Though it might not matter now that the GE73072 data is to be used instead of the original training data, further exploration shows that the training data samples may have been misidentified. Using a more up to date microarray CDF which can identify entrez 7503 - XIST - it is possible to identify a sample as being either male or female.
The entrez XIST expression values (which will be either very high for females, or very low for males) do not correspond to the sex as annotated in the ViralChallenge_training_CLINICAL.tsv file. Without access to the original clinical records it is not possible for me to further track down the problem. I do note though that my original observation of high immune system activation before time 0 still holds even with the GSE7307 data. Given the nature of these problems, I'm afraid that I could not have much confidence in these data.

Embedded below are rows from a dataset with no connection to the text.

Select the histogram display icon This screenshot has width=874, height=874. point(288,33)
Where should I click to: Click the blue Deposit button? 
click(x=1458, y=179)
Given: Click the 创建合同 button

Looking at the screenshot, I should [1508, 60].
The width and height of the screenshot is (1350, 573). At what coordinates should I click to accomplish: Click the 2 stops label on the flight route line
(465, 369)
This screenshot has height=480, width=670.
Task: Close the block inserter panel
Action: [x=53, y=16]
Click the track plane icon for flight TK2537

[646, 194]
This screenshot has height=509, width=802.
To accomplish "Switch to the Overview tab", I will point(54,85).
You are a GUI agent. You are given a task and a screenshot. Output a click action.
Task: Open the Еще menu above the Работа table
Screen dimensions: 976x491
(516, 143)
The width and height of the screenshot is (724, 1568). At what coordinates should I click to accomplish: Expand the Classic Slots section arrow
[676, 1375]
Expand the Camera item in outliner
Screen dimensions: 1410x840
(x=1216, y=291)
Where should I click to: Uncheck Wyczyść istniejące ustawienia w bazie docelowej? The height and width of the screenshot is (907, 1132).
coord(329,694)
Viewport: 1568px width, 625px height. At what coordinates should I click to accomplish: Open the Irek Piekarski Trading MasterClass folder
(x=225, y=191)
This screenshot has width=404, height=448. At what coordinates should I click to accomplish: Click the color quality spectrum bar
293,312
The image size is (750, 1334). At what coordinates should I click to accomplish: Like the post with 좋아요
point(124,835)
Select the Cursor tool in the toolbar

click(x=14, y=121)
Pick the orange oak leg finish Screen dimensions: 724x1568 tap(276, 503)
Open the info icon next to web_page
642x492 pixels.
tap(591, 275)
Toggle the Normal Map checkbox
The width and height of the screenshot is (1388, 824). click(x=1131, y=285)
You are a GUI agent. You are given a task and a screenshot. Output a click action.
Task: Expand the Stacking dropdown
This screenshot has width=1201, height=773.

I have a long backlog of gene expression studies to analyze, particularly cancer and autoimmune disorders, so I'm not sure that it would be a good use of my time to continue working on this particular challenge. Sorry, but that's the way it is. Good luck, you'll need it :-)
Created by Alan Robinson robin073 The reason why properly identifying samples as being male or female is important is that males have additional genes on the male Y chromosome, and that some of them appear to be important genes of the immune response. But the reported gene expression levels for female subjects would probably not be exactly zero because of such issues as cross-hybridization. Overall this could create problems in predictive model building.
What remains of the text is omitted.